Jung’s predecessor and mentor, Freud, first viewed the unconscious as a receptacle (read: trash can) of thoughts, feelings, memories, and above all sexual and aggressive impulses, that people repressed in order to function in civilised society and keep up their peace of mind (or the illusion of it). Jung thought that was just one part of the picture. He thought up a deeper, older, and more fundamental part of the mind; he called it the collective unconscious, and said it was made up of archetypes.
You can picture it something like this: Just as everyone has a body that’s basically the same as every other human body (four limbs, one head, a liver, a heart), so does the mind have a basic substructure common to all of us. Our bodies and psyches are only different on a surface level. That’s why Jung called this part of the unconscious “collective”, in that it’s shared by everyone – not as a single, amorphous “psychic” blob that everyone can access, but as a structure that is born again in every individual. Some parts of it might be as old as the psyche itself, in the same way that parts of our bodies are so old that we share them with other mammals, and even reptiles.
The collective unconscious houses the archetypes. These are typical patterns of thought or cognition, the logical result of all of us having the same nervous system. Some of these structures seem to show up in our imaginations in the same way, time and time again, in specific symbols or archetypal images. Jung called them the “self-portraits of the instincts”. And, in fact, there is a lot of overlap between the concepts of instinctandarchetype: Just as we think of instincts as fixed, automatic, and inborn patterns of behaviour, an archetype is a fixed, inborn pattern of mental activity. Archetypes are tied up with a myriad of facts of human existence, since they’ve developed over millions of years of human and pre-human life. We find the corresponding archetypal images in every culture, in all mythologies and religions, and also in our own spontaneous dreams and fantasies.
For any of our psychological functions, the influence of the outside world is the same as the influence of the collective unconscious, the “inner world”. Extroversion and introversion are where our energy goes, where we direct our interest: Whether we’re trying to grasp, shape, and benefit from something in the outer world, or if we’re trying to do the same with an inner archetype. Introverts do this through their favoured function – Thinking builds theories with the help of the archetypal substructure; Feeling finds powerful, universal values in them. Sensation understands that the things it sees have meaning, pattern, and form; Intuition gets impressions straight from the unconscious imagination.

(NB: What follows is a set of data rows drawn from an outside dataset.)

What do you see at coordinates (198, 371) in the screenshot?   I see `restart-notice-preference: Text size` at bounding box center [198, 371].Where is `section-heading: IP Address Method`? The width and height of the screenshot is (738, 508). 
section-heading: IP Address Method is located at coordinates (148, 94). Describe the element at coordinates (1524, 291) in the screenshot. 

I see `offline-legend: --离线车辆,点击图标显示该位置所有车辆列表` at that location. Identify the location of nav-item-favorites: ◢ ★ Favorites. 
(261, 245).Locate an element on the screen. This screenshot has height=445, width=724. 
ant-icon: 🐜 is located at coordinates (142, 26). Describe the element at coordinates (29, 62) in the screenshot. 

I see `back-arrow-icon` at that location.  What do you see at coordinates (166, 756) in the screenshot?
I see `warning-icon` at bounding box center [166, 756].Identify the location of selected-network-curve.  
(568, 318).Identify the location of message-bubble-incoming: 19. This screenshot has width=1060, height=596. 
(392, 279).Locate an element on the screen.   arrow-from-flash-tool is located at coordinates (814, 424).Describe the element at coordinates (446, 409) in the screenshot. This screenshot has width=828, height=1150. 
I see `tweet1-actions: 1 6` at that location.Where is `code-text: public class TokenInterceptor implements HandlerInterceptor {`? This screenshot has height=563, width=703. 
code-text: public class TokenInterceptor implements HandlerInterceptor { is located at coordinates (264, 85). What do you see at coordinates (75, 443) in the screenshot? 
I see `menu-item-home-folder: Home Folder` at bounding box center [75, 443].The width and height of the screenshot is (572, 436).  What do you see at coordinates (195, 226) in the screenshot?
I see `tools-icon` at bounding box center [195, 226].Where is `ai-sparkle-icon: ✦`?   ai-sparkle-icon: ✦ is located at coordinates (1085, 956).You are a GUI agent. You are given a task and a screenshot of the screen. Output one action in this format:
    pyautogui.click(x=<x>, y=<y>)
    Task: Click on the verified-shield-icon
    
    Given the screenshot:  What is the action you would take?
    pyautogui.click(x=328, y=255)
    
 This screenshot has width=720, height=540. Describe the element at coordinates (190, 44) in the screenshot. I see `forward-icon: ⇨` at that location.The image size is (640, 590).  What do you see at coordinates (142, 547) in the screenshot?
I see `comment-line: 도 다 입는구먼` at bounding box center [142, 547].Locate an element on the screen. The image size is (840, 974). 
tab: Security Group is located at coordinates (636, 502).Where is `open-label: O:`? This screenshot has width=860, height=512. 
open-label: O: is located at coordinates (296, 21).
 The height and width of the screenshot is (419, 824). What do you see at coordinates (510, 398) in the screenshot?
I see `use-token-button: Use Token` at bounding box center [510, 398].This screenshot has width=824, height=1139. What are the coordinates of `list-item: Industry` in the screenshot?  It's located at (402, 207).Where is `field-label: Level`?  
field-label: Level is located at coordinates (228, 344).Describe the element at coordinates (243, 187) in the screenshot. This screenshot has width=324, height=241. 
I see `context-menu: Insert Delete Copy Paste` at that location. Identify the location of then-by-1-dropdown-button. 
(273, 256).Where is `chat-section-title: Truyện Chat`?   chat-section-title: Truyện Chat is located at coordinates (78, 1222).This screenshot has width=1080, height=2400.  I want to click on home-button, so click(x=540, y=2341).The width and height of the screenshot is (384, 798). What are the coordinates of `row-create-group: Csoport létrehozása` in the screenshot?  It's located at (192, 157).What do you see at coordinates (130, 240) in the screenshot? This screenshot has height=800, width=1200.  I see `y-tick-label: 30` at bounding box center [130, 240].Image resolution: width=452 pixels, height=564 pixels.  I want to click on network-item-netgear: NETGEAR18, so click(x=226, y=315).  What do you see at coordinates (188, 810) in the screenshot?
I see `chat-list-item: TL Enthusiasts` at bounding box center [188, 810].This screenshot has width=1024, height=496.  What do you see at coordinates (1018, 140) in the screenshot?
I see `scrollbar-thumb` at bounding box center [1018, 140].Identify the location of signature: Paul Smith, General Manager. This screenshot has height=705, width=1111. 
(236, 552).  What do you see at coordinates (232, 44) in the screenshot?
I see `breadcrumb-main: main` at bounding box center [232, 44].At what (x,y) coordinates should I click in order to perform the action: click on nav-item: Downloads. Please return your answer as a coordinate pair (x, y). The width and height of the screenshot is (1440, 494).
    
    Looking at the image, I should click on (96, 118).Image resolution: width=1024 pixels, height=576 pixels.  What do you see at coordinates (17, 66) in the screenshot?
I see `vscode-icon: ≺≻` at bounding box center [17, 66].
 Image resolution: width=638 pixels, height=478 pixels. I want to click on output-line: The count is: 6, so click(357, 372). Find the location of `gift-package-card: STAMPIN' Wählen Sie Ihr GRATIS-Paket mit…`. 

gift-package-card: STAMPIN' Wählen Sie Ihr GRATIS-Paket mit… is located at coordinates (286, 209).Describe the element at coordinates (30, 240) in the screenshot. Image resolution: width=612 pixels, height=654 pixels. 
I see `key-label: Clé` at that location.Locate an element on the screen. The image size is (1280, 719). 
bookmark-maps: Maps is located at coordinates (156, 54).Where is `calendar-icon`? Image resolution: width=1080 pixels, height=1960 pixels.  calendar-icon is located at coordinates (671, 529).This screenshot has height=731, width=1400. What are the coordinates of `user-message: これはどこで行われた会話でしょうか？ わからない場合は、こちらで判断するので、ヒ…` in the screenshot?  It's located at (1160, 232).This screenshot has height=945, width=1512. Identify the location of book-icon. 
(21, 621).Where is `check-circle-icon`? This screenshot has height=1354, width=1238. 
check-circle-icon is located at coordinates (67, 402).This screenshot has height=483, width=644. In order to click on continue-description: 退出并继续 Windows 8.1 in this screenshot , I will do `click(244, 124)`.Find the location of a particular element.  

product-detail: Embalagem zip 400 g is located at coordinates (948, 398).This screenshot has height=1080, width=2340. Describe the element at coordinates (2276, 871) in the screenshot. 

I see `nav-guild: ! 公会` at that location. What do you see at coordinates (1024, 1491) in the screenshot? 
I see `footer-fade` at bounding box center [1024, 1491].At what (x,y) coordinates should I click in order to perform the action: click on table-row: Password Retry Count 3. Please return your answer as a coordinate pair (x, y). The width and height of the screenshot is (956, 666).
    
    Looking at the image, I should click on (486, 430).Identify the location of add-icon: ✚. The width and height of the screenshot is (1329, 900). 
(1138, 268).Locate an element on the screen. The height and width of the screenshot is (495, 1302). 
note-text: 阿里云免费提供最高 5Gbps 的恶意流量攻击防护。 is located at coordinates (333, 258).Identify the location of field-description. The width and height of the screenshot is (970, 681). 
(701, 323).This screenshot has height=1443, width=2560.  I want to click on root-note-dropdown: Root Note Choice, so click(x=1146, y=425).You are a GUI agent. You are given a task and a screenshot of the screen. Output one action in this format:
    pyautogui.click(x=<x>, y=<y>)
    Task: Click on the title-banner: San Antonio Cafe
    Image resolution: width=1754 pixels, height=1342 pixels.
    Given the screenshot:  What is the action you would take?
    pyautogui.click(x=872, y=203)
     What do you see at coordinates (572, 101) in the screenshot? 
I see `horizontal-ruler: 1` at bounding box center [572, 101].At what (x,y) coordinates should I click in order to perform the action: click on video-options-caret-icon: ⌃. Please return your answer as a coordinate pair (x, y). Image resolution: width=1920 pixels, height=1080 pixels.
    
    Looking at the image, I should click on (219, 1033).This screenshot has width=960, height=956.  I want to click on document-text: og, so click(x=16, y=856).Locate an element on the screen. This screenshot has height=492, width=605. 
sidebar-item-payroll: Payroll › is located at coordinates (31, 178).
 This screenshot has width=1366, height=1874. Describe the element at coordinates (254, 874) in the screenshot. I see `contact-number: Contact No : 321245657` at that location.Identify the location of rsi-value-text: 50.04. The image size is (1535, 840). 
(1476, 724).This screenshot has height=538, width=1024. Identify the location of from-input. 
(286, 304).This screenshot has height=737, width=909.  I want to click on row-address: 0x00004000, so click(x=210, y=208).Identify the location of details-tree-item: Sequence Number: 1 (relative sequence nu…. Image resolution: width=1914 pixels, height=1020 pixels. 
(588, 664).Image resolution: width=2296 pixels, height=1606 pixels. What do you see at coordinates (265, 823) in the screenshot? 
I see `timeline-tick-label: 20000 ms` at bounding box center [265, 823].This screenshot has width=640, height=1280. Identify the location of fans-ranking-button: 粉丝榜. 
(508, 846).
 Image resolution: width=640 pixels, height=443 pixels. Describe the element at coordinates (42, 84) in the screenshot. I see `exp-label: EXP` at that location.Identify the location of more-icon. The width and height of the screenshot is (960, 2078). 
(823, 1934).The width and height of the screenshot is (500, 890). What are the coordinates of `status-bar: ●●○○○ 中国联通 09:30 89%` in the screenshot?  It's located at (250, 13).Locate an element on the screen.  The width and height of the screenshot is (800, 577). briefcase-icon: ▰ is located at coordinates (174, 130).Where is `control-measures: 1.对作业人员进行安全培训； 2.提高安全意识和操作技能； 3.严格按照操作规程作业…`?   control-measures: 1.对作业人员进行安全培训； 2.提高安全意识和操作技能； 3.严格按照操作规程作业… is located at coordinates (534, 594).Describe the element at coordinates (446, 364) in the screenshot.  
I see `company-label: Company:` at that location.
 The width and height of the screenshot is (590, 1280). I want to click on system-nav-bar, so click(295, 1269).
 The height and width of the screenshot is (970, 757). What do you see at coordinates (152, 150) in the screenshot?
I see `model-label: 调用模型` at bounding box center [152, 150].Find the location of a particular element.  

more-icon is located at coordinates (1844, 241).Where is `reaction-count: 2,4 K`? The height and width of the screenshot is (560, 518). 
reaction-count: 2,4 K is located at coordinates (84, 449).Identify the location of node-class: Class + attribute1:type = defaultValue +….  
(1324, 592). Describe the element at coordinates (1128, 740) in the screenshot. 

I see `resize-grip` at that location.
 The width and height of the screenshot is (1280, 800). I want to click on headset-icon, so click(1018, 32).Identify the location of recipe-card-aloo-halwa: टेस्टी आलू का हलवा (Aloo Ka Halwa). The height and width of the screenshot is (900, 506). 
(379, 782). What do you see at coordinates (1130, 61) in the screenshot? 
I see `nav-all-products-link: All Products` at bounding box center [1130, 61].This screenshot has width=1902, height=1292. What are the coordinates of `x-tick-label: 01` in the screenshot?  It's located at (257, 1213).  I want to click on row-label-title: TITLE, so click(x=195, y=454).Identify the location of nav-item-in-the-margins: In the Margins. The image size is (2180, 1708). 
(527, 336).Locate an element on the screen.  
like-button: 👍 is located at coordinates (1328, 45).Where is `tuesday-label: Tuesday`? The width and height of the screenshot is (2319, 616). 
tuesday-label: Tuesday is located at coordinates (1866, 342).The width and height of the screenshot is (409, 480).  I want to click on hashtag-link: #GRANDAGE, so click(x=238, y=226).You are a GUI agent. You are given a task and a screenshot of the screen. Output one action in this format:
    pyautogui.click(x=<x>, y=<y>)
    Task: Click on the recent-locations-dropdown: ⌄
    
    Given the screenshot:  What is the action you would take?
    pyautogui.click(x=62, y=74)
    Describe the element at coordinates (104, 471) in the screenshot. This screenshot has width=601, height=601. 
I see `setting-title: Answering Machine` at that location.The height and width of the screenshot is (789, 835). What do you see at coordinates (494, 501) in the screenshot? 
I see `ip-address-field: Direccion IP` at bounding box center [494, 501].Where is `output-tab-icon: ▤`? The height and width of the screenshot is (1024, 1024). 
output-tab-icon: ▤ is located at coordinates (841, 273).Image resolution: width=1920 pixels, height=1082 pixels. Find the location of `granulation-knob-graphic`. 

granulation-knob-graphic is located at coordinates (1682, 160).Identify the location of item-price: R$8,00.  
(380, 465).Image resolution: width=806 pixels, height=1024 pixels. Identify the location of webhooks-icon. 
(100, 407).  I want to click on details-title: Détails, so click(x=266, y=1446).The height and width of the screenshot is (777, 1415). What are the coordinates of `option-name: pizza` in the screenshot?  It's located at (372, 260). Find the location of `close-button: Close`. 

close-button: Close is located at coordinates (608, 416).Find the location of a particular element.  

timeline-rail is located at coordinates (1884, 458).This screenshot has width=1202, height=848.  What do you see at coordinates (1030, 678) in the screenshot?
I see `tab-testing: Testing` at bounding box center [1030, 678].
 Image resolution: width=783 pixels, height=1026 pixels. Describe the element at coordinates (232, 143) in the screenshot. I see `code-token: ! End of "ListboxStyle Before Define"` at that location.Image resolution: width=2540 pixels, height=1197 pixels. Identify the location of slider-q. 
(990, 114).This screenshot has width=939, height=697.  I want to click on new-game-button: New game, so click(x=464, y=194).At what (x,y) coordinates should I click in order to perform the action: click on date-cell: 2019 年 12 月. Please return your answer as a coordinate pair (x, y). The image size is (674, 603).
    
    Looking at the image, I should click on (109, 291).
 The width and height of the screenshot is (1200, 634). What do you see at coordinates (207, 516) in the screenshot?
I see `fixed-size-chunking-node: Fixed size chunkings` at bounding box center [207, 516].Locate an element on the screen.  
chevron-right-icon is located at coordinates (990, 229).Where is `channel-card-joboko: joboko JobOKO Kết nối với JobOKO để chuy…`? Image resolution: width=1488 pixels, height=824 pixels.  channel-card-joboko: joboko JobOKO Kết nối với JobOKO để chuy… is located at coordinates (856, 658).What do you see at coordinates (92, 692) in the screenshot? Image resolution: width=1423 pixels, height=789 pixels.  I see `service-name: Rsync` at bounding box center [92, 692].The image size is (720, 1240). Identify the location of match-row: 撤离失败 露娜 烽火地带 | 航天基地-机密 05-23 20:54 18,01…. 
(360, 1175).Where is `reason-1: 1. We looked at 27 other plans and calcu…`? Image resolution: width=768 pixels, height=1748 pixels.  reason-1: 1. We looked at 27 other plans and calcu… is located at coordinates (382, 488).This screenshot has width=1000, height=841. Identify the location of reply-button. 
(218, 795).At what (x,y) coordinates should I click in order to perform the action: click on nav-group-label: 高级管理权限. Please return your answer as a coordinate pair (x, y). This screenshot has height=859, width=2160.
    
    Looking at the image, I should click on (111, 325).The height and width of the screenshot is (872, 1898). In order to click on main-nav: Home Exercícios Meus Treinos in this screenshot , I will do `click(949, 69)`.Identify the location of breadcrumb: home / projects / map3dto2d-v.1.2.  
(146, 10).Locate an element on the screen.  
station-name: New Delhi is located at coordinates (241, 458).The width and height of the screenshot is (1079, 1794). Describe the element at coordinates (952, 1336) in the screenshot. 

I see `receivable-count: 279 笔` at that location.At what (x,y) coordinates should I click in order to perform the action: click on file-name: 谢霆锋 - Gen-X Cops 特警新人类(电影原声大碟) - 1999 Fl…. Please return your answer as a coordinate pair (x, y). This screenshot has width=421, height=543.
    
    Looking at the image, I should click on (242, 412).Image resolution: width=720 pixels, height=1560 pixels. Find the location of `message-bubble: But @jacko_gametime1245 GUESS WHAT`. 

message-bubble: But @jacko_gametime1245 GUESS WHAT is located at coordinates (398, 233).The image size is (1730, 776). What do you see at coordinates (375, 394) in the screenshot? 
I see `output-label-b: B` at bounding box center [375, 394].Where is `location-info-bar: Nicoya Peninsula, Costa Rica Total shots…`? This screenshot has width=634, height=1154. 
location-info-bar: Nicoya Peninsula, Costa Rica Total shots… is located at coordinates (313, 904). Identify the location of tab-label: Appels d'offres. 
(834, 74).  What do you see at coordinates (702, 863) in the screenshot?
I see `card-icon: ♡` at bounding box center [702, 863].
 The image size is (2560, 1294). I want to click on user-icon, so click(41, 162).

Remember that while introverted functions are influenced by the archetypes, we don’t experience them directly. The archetypes themselves are just pattern and form; they’re tendency, not content. They still have to be “filled up” by our personal experiences. Once we’ve “brought one to life” with carefully (but organically!) organised facts, thoughts, and feelings, we can see the archetypal form beneath it all.
We can find an example of this in modern physics’ quest to find a unifying theory of the universe – a “Theory of Everything”. This is a perfect example of Thinking basing itself on an archetype (which would make it IntrovertedThinking). Namely, it’s the archetype of wholeness or unity – what Jung calls the self– which is often drawn as a mandala: Everything is contained within a circle. Nothing is left out. The physicists build a theory around the archetype, in a way that clearly shows just how compelling it is to them. On the other hand, an Extroverted Thinker might think that kind of project is pointless or even boring, unless he finds himself in an environment where it’s really needed (like a physics academy dominated by Introverts).
To recap: The collective unconscious is an ancient, inherited part of our minds. It’s made up of archetypes, which are fixed patterns of thought and imagination, the mental counterpart to instincts. Archetypes have evolved over millions of years, so they represent many facts of life in abstract forms. Introversion focuses interest and energy on these archetypes, so that any function, when it’s introverted, is drawn to their universal forms.